:: Фрагмент текста ::

Смекни!
smekni.com

Некоторые спорные вопросы социально-экономического развития средневековой Норвегии (стр. 2 из 6)

Тем не менее распад домовых общин, равно как и появление большого числа новых индивидуальных хозяйств на вновь расчищенных землях,[18] имел следствием углубление имущественного расслоения среди бондов, которое в конечном счете вело к разорению части собственников, с одной стороны, и к увеличению размеров земельных владений богатевшей части одальменов — с другой. Раскопки погребений VIII–IX вв. свидетельствуют о возрастании богатства многих бондов: вместе с покойником (или с его прахом) в могилах обнаружено значительное количество предметов домашнего обихода, утварь, оружие, орудия труда и другие предметы, причем изделия из железа стали более многочисленными.[19]

Начавшийся переход от собственности больших семей к индивидуальному владению землей вызвал серьезные сдвиги в социальном строе. [116] В условиях ломки старых, патриархальных отношений владельцы, сохранившие наследственные дворы, стремились оградить себя от растворения среди прочих собственников, не пользовавшихся более правом одаля. Поскольку это право предоставляло некоторые гарантии от полной утраты земли, а зажиточным людям давало возможность округлять свои владения, обладатели его попытались сделать приобретение права одаля более трудным. В результате в Вестланне (Западная Норвегия), где рано стал ощущаться недостаток в земле и развилась торговля, вследствие чего распад больших семей и сопровождавшая его имущественная дифференциация шли особенно быстро, одальмены добились изменения условий, необходимых для приобретения права одаля на земельное владение: в то время, как прежде одалем считалась земля, переходившая по нисходящей мужской линии в трех поколениях,[20] отныне требовалось доказать наличие ее в собственности уже у пяти поколений родичей. Затрудняя доступ в свой круг, одальмены стали на путь обособления от остального свободного населения и со временем приобрели некоторые привилегии, связанные с землевладением: только владельцы одаля могли выступать в судебных тяжбах из-за земли и в некоторых других случаях, они были защищены более высокими вергельдами, штрафами и возмещениями. Вследствие этого остальные свободные люди, не обладавшие правом одаля, постепенно утрачивали полноправие.

:::
:: Перечень записей ::

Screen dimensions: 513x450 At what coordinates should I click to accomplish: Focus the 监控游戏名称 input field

:::
:: Перечень записей ::

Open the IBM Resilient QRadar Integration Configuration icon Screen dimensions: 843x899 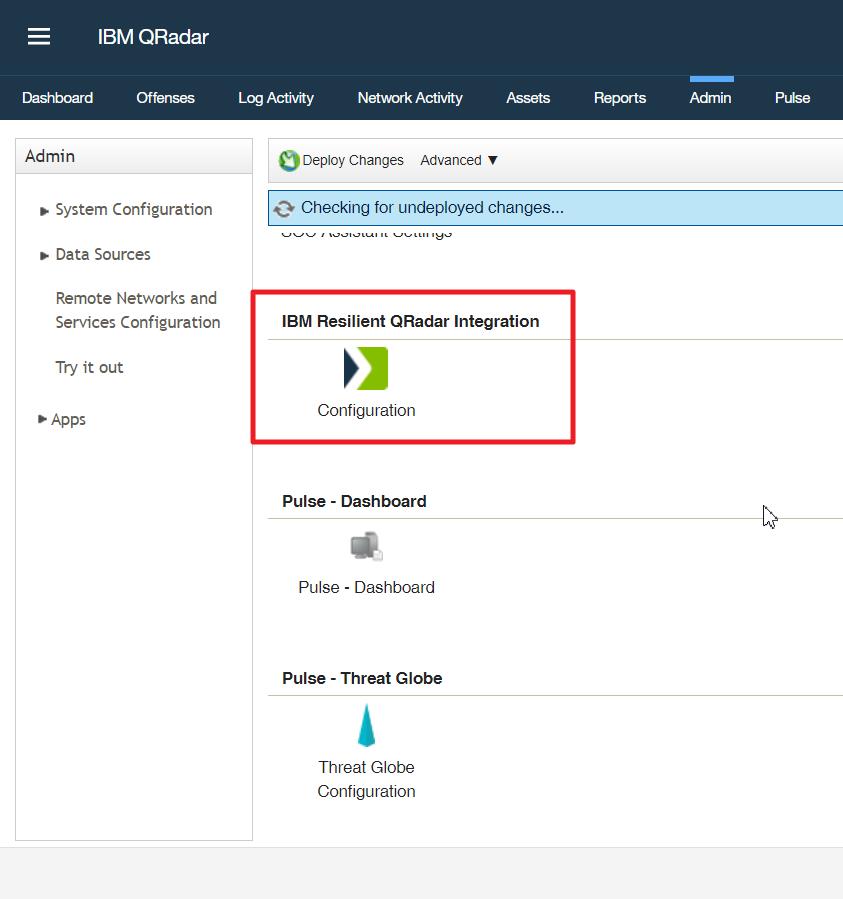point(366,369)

:::
:: Перечень записей ::

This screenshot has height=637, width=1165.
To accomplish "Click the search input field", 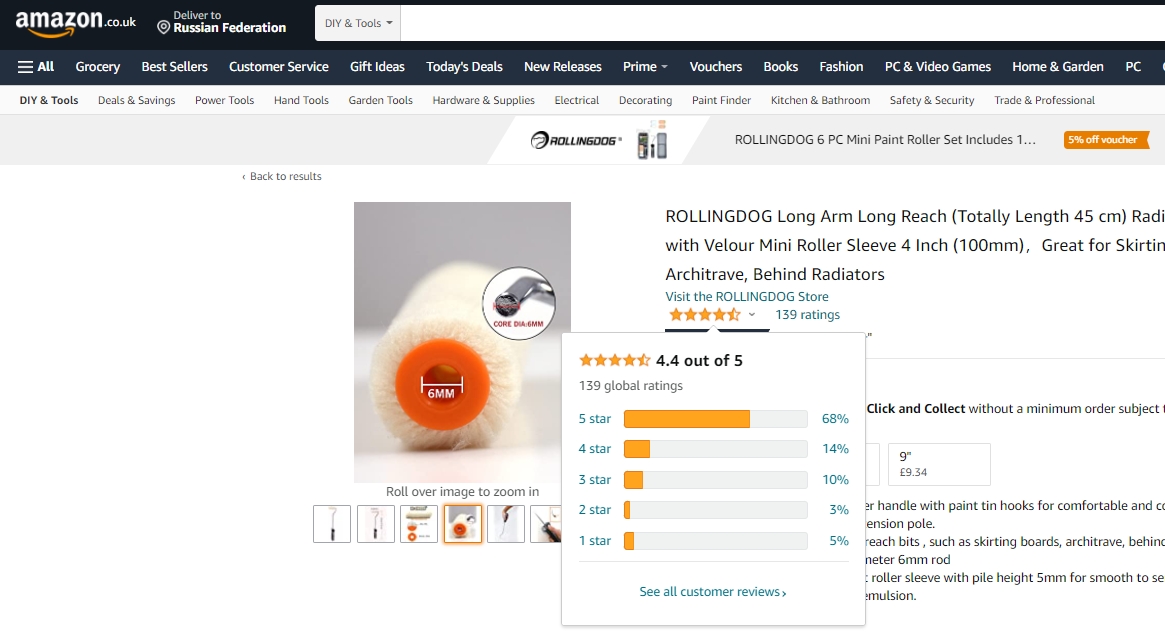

:::

* **Задание**: Сократите абзац из текста о средневековой Норвегии, который начинается словами «Начавшийся переход от собственности больших семей», сохранив его основные факты.

* **Результат**: Переход от собственности больших семей к индивидуальному владению землей серьезно изменил социальный строй. Право одаля защищало от полной утраты земли, а зажиточным позволяло расширять владения. Поэтому владельцы наследственных дворов, не желая раствориться среди собственников без этого права, постарались затруднить его приобретение. Быстрее всего распад больших семей и имущественное расслоение шли в Вестланне (Западная Норвегия), где рано стало не хватать земли и развилась торговля. Там одальмены добились, чтобы одалем считалась земля, принадлежавшая по мужской линии не трем поколениям, как прежде, а пяти. Обособившись от остального свободного населения, одальмены со временем получили привилегии. Только они могли выступать в судебных тяжбах из-за земли и в некоторых других случаях. Их защищали более высокие вергельды, штрафы и возмещения. Остальные свободные люди без права одаля постепенно утрачивали полноправие.